他のお肉では、鶏肉にはイミダペプチドという物質があり、これは自律神経に働きかけて疲労物質を取り除いていくということができ、ビタミンとは違ったアプローチから疲労回復ができます。
その他の対策では、前述のように紫外線が疲労の一因となるため、日傘や日焼け止めクリームと言った製品を使って紫外線対策をするのも、疲労予防につながります。
サプリでビタミン補給が便利
最後に、疲労回復に便利なサプリ、お薬だと、ビタミンB群を主成分とするサプリメントがおすすめです。
医療用医薬品で言うとノイロビタン、ビタノイリンなどがあります。
活性酸素を除去したり免疫力という意味では、ビタミンCももちろん効果的です。
他には、ビタミンEは血液の流れを良くする効果が高く、疲労物質を流す働きが期待できるため、ビタミンEのサプリも便利です。
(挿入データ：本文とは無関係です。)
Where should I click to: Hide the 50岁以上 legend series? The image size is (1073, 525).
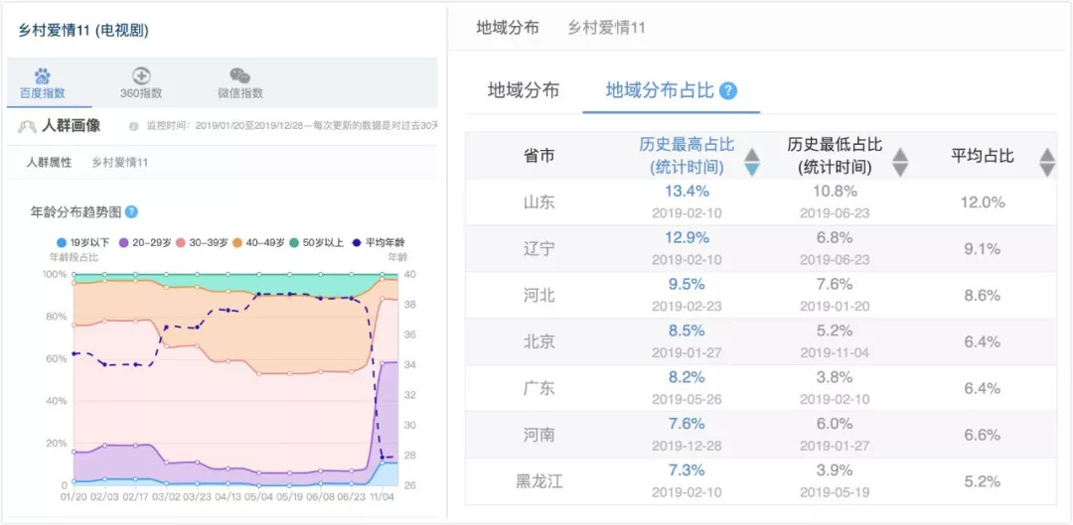322,242
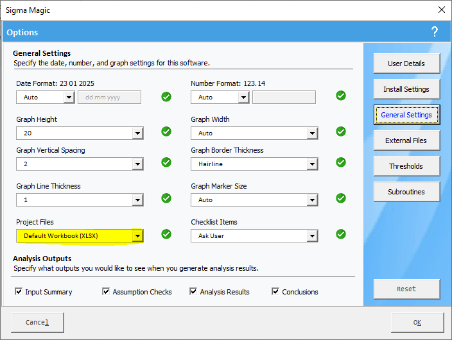This screenshot has height=340, width=452.
Task: Click the Cancel button
Action: tap(37, 323)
医療用医薬品で言うとガンマリオザノール、アルファトコフェロールや、ユビデカレノンというものがあります。
市販されていてテレビCMでもおなじみの「コエンザイムQ10」という製品は、ユビデカレノンと同じ成分で出来ており、疲労回復に効果的です。
さらに、ATP腸溶錠という、エネルギーを体内で生み出して、疲労をとっていくという仕組みのお薬もあります。
そして肩こりや腰痛など、筋肉に何らかの症状が出ている場合は、それを解消するお薬を使うのも一つです。
エペリゾンやクロルフェネシンカルバミン錠エチルというお薬は、筋肉の緊張やコリをほぐすお薬で、症状を直接緩和できます。
また痛み止めで有名なロキソプロフェン、イブプロフェンも肩こりや腰痛、頭痛と言った痛み全般に効果があるので便利です。
漢方薬では、食欲はあるものの疲れがとれないとか、病み上がりでご飯を食べてもだるさがいまいち治らないような時には「人参養栄湯(にんじんようえいとう)」、「十全大補湯(じゅうぜんたいほとう)」がおすすめです。
食欲もない場合は「六君子湯(りっくんしとう)」、「補中益気湯(ほちゅうえっきとう)」が便利です。
ちなみに、栄養ドリンクやエナジードリンクはビタミン類と同時に糖質やカフェインが入っていることが多く、これは目覚まし的に、一時的に元気を出すためのアイテムとしては有用ですが疲労回復には不向きです。
どうしても最後のひと踏ん張り、ひと集中が必要な際などに使うのが最適と思います。
症状や生活リズムに併せて、お薬やサプリメントを使い分けていただければと思います。